Edward E. Ford Foundation
- Founded: December 12, 1957; 68 years ago
- Founders: Edward E. Ford
- Type: Private
- Purpose: To improve secondary education by supporting U.S. independent schools and encouraging promising practices.
- Location: Brooklyn, New York, US;
- Region served: United States and its territories
- Method: Grants, funding
- Executive Director: John Gulla
- Board of Trustees, Chair: Robert W. Hallett
- Website: eeford.org

= Edward E. Ford Foundation =

Edward E. Ford was no relation to Henry Ford. For the foundation established by Henry Ford, see Ford Foundation.

The Edward E. Ford Foundation (E. E. Ford Foundation) is a private organization that provides funding to independent schools, school accreditors, and education initiatives.

==Origins==
Edward E. Ford, a successful businessman involved in the early years of IBM, established the Foundation on December 12, 1957. Its main objective was to improve the quality of high school education with particular emphasis on private schools. When he died in 1963, Ford bequeathed about $50 million to the Foundation.

==Supporting Independent Schools==
The Foundation initially directed much of its efforts toward supporting Ford's high school alma mater, Mercersburg Academy. This included a $1.5 million matching grant in 1964, the highest such matching gift to any American private school at that time.
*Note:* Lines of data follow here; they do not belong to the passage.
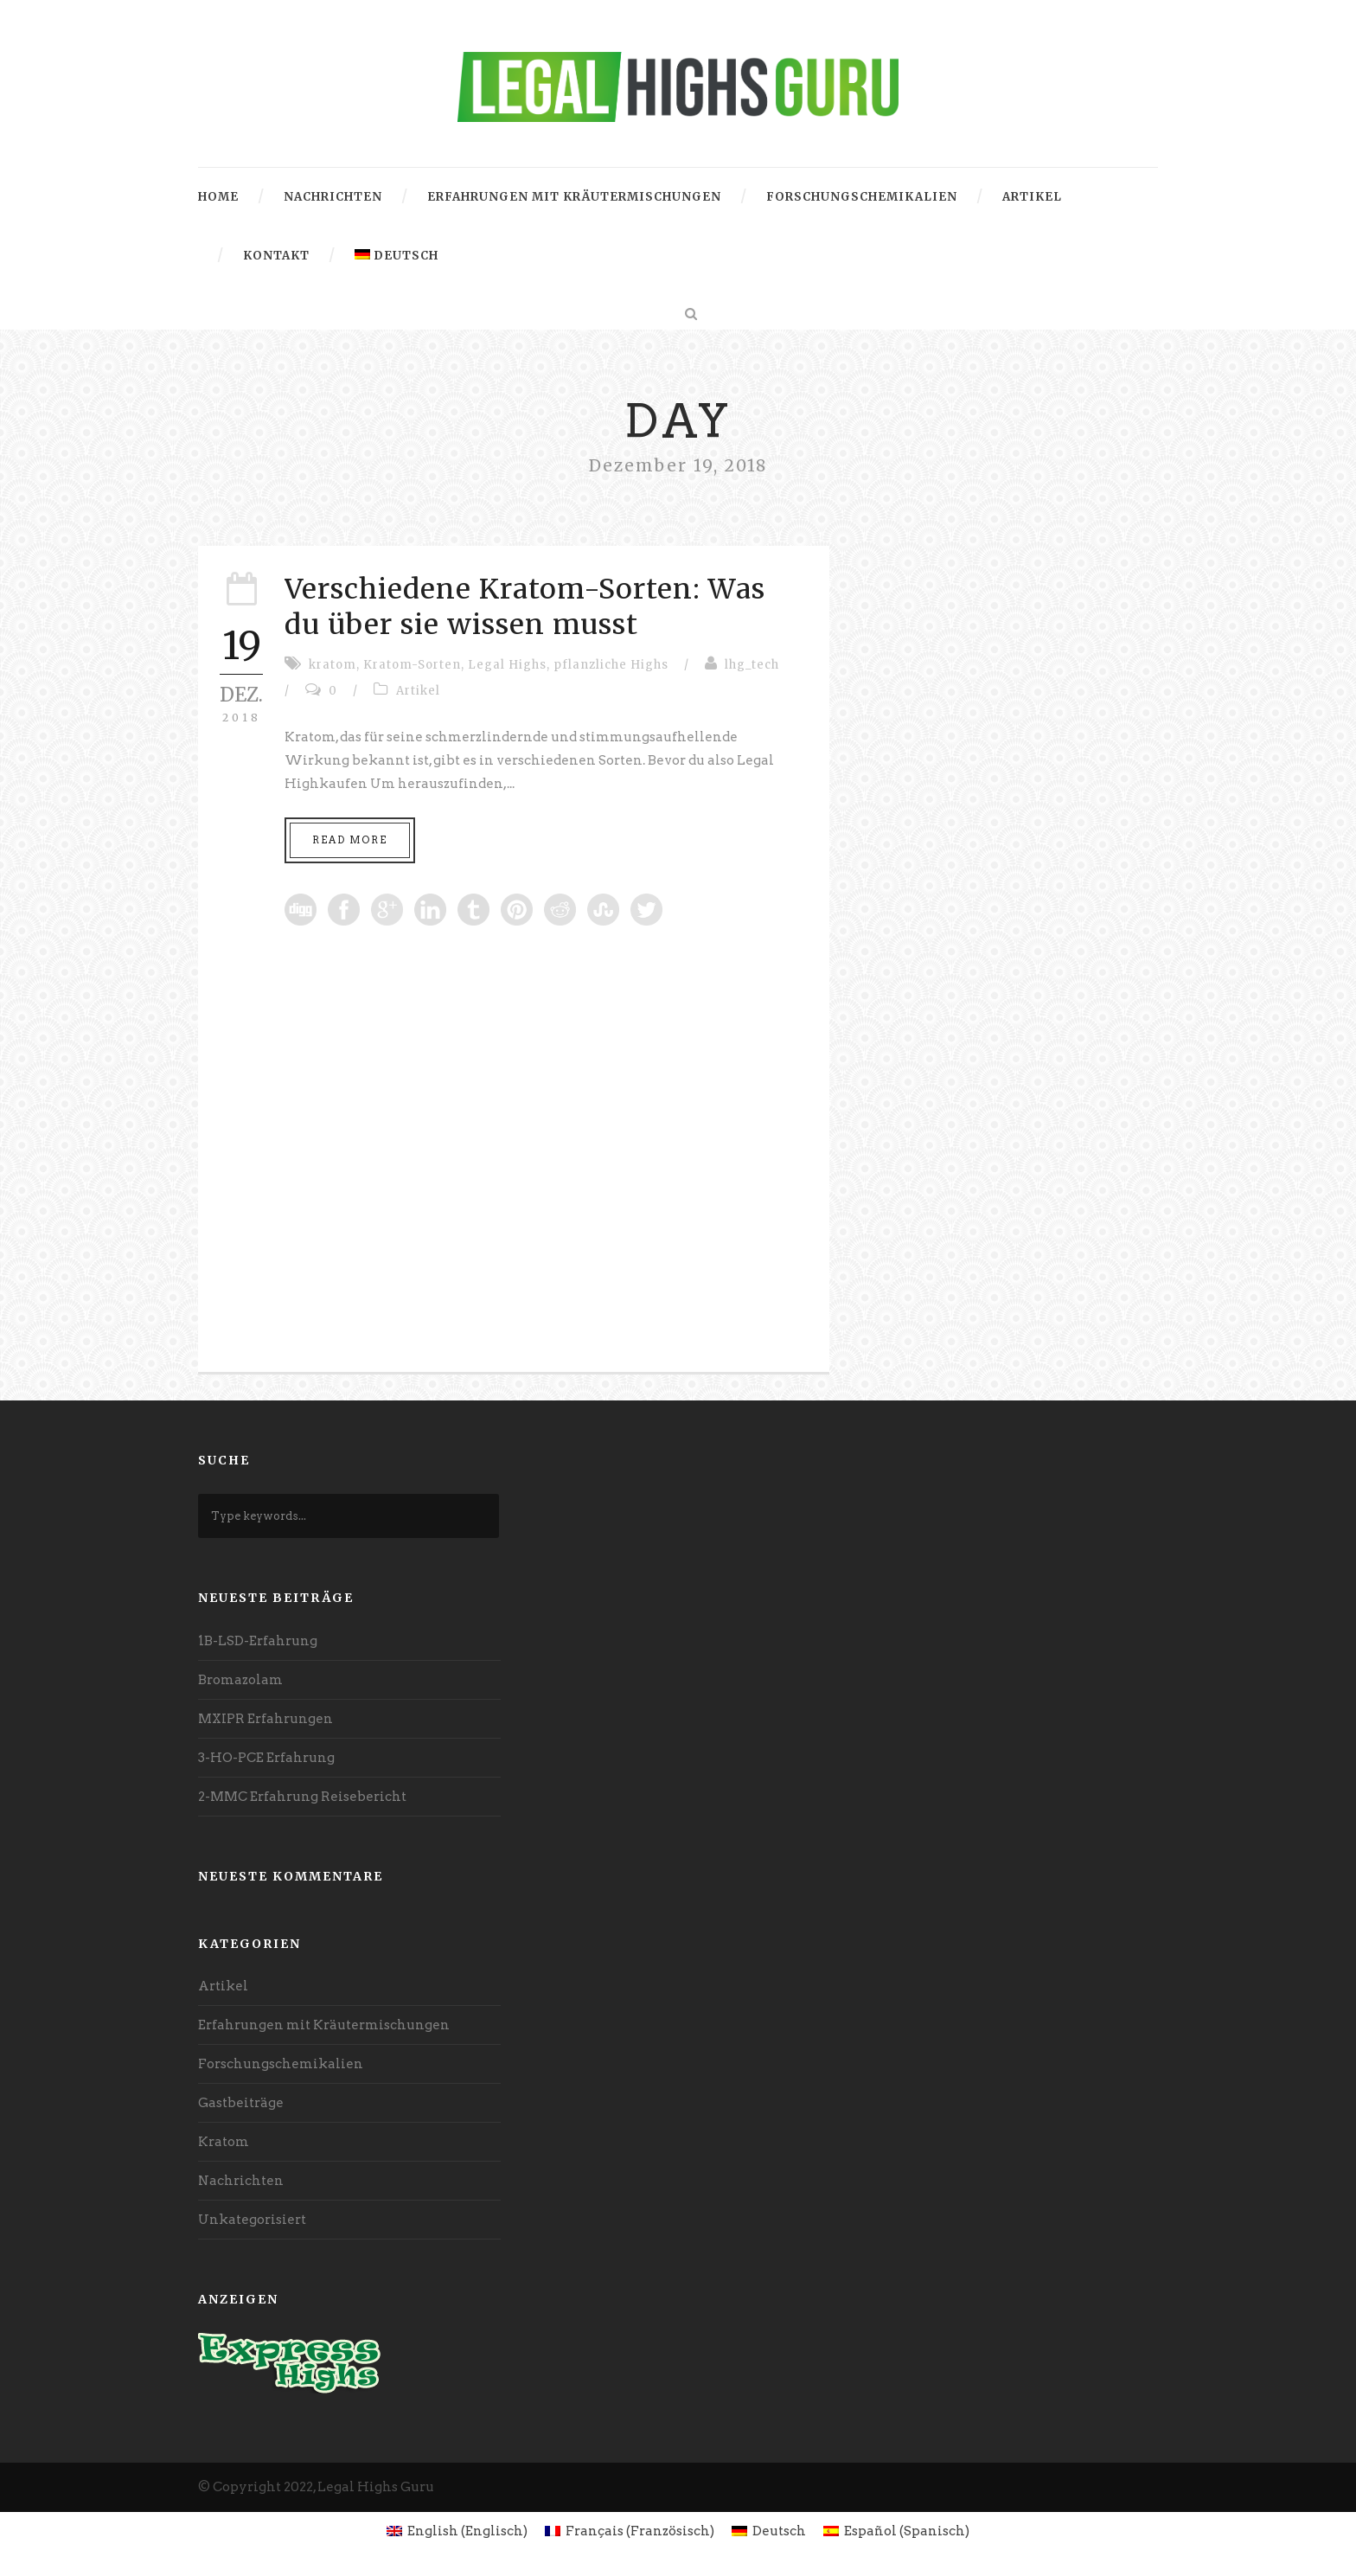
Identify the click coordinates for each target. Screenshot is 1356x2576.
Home (218, 196)
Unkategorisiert (252, 2219)
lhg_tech (752, 664)
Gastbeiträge (241, 2103)
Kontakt (276, 255)
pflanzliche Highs (610, 664)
As of 2023 the Foundation had contributed over $125 million in total grants to nearly 1,000 independent schools and associations.

The Foundation’s mission "is to strengthen and support independent secondary schools and to challenge and inspire them to leverage their unique talents, expertise, and resources to advance teaching while encouraging collaboration with other institutions."

The Foundation’s Leadership Grant Program is among the most prestigious awards available to independent schools.

==Edward E. Ford==

Edward E. Ford (1894–1963) was a businessman and philanthropist from Binghamton, New York.

The son of IBM co-founder A. Ward Ford, Ford attended Mercersburg Academy (class of 1912), Princeton University, and Lafayette College.

After college Ford established and developed a manufacturing business in Binghamton, New York, which ultimately became part of IBM. Joining IBM in 1917 as a junior salesman, Ford ascended to the role of division vice-president by 1936. Ford later ventured into independent business in St. Louis, Missouri and later in Florida. His businesses in St. Louis included a Chevrolet dealership.

In 1949, Ford was elected an IBM director, and by 1962, Ford's holdings in IBM stock amounted to about $61 million.

===Ford's Philanthropy===
In the late 1950s, Ford donated $350,000 to Mercersburg Academy for its building and development programs.

In 1957, he established the Edward E. Ford Foundation with the primary goal of improving the quality of high school education with particular emphasis on private schools.

===Ford's personal life===

Ford's first wife Jane Bloomer died in Delray Beach, Florida in 1960. He later married Mrs. Edward (Jane) Jamison of New York City. On March 5, 1963, Ford died in his sleep at his home in Delray Beach, Florida.